Il 2013 è stato un anno nero per gli inve­sti­menti glo­bali nelle fonti rin­no­va­bili e nelle tec­no­lo­gie ener­ge­ti­che intel­li­genti, scesi del 12% rispetto all’anno pre­ce­dente, a 254 miliardi di dol­lari.

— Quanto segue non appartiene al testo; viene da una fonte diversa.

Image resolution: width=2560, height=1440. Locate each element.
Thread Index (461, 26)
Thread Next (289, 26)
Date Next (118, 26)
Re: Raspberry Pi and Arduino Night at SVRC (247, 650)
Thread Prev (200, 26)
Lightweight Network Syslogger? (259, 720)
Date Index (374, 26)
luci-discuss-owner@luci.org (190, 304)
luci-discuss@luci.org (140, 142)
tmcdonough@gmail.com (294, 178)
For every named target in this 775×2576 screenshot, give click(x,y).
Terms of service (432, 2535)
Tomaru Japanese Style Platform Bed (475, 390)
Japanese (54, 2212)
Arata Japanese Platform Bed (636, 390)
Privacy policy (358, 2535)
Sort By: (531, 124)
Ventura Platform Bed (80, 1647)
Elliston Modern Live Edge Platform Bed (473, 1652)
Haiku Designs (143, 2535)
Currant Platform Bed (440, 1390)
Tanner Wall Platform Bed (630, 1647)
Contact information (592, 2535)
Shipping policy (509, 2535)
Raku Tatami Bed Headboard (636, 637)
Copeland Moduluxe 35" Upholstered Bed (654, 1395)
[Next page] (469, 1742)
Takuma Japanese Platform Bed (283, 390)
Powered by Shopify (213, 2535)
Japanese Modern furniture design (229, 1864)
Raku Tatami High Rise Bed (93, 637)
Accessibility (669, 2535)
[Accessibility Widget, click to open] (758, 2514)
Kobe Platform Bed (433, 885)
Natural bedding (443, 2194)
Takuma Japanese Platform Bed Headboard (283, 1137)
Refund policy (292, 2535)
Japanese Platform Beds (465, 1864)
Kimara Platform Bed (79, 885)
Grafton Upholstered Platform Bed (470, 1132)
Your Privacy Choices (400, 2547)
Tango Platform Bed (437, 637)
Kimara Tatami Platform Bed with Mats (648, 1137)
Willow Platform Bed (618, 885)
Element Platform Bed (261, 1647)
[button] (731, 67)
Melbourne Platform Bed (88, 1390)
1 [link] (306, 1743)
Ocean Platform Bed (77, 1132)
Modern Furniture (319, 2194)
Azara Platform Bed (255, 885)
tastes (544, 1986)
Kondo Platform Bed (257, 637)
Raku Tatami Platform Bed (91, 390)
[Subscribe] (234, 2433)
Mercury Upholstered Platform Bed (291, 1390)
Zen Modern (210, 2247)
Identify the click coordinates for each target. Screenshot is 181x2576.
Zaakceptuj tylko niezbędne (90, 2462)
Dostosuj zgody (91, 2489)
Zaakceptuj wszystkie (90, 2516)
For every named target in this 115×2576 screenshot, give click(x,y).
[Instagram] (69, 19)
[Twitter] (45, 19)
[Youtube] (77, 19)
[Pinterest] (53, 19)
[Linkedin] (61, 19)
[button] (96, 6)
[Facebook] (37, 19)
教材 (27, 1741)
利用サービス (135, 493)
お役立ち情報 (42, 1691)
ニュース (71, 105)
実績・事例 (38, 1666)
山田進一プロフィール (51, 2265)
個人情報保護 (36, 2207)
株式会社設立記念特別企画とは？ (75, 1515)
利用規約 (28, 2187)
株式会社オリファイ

È quanto dicono i dati di Anev (Asso­cia­zione nazio­nale ener­gia del vento) e del Coor­di­na­mento Free (Fonti rin­no­va­bili ed effi­cienza Ener­ge­tica). A offrire il risul­tato peg­giore a livello mon­diale è però l’Italia, secondo il rap­porto annuale Bloom­berg New Energy Finance (Bnef) con 4,1 miliardi di dol­lari, il 73% in meno rispetto ai 15,2 miliardi del 2012. Ma è crollo anche per la Ger­ma­nia (da 26,2 a 14,1 miliardi di $). In Cina gli inve­sti­menti sono pas­sati da 63,8 a 61,3 miliardi di dol­lari, la prima ridu­zione per il gigante asia­tico in 10 anni; negli Stati Uniti da 53 a 48,4 miliardi di dol­lari. L’unico paese in con­tro­ten­denza risulta il Giap­pone con un aumento di inve­sti­menti in ener­gia pulita del 55% per 5,4 miliardi dol­lari spesi nel 2013, dai 22 miliardi nel 2012.